Written exercise:
Display every line below that contains the word "Open", copied in full.

Extracted data:
....

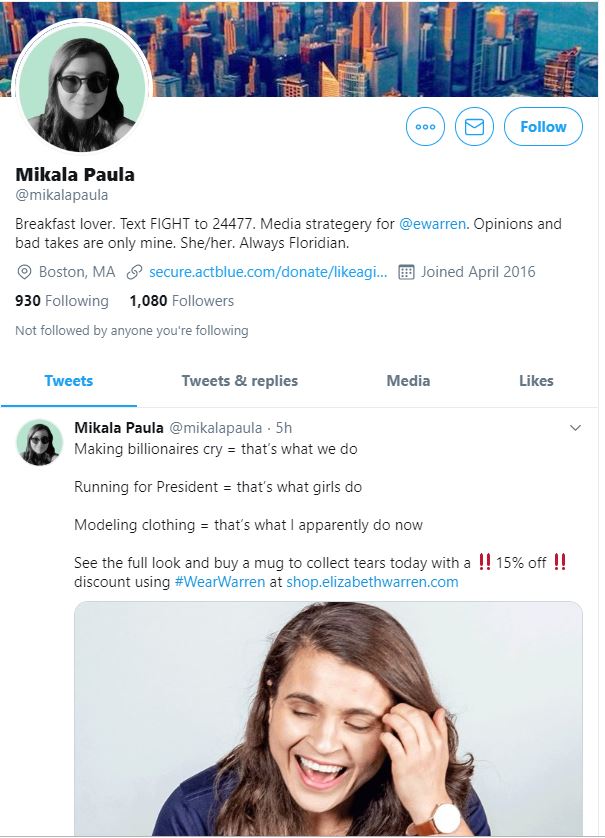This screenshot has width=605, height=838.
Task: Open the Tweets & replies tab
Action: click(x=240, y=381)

....

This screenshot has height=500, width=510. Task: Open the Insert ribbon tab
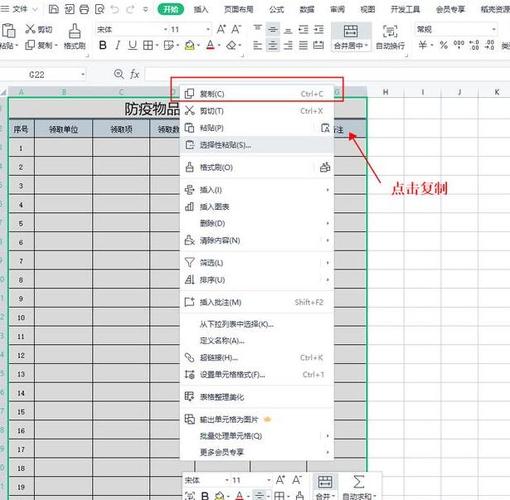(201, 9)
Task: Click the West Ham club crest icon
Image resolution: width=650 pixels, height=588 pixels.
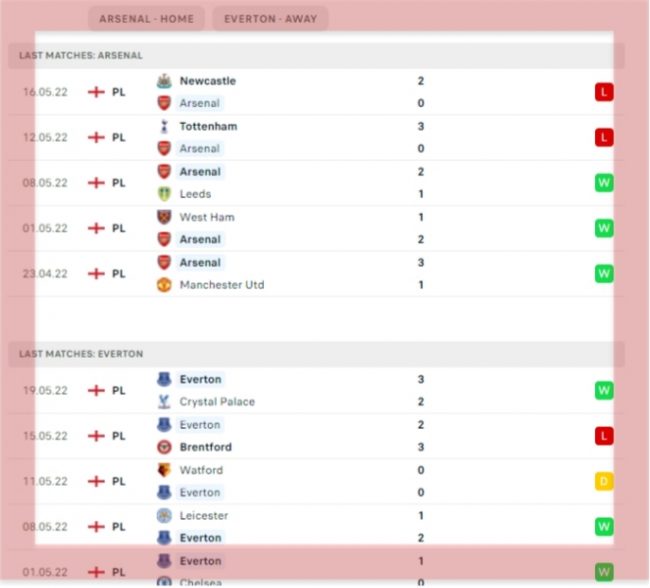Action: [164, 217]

....

Answer to the exercise:
Task: Open the Tweets & replies tab
This screenshot has height=500, width=510. Task: Open the Insert ribbon tab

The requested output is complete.